A Review of Blue Jeans’ Meeting Space
As globalism takes over our political and economic world and the technological cyberspace stretches its influence into the global village, we see many changes in how we get together. People are building romantic relationships online, conducting job interviews via skype, and inviting high-level guest speakers into their classroom on a Smart Board. Technology has allowed us to connect with individuals we may never have met in the past and is changing the ways we interact. Many experiences and decisions that once required a face-to-face meeting are disregarding that specification in exchange for the novelty, ease, and flexibility of the Internet.

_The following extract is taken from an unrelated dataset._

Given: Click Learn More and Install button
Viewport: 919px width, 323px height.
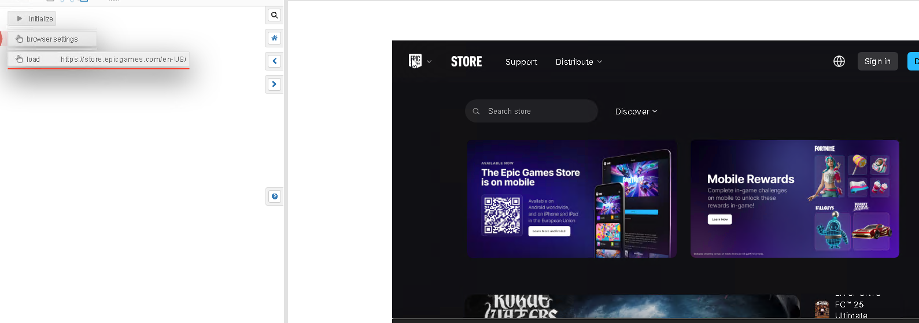Looking at the screenshot, I should click(x=549, y=231).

Internet websites and applications offer many advantageous solutions to the way we conducted “things” in the past. To see the evolution of Internet usability, examine how online education has evolved. At first students were receiving books and turning their homework in through the mail, then e-mail. Later they began taking quizzes online followed by assignments and online texts. Next people began meeting online using programs like eLive. Today the options for online classes are innumerable and user-friendly. I have experience as a student and teacher in all the different levels listed above and am well-versed in the advantages and disadvantages of each. Recently I was able to use a new program in my social media research course. The program is called Blue Jeans.

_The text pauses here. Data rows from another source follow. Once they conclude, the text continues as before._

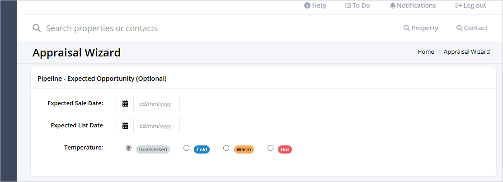Open the To Do checklist icon
Screen dimensions: 503x182
point(348,5)
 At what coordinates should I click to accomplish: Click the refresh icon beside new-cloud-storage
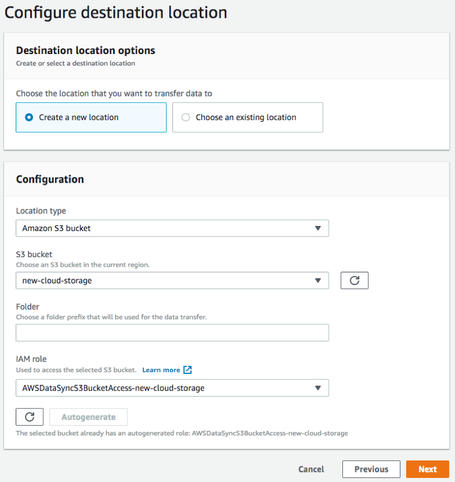point(354,280)
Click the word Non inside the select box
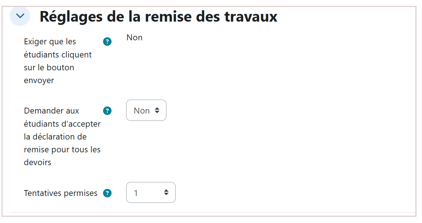Screen dimensions: 422x223 (x=142, y=111)
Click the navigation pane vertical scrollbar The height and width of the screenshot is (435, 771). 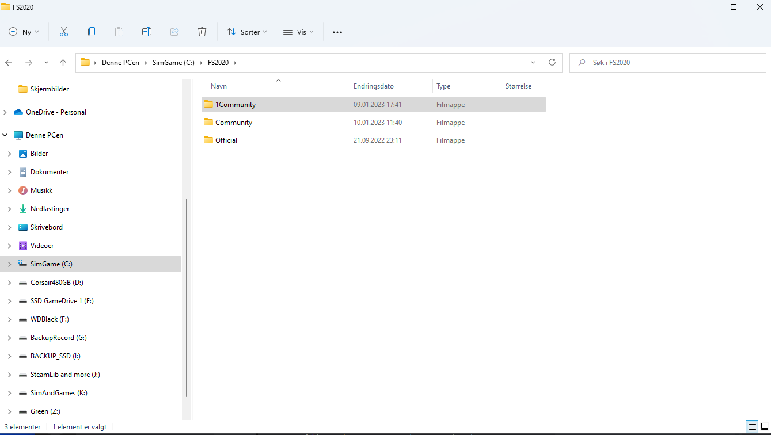coord(186,297)
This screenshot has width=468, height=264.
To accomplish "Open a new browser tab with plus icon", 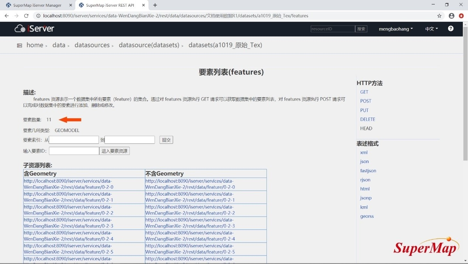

Rather than get together late on a Monday evening, we decided to meet remotely using Blue Jeans. This is the easiest online meeting space I have used so far. The microphone and speakers worked great, the video was clear, and screen sharing was easy. Rather than seeing one person at a time, I was able to see a revolving set of nine squares of my classmates. The nine nodding heads did sometimes remind me of the opener to The Brady Bunch, but I appreciated the varied screen. All in all it was a good program and I enjoyed attending class in my PJs from the comfort of my own home. This is most definitely a tool I would use a second time around.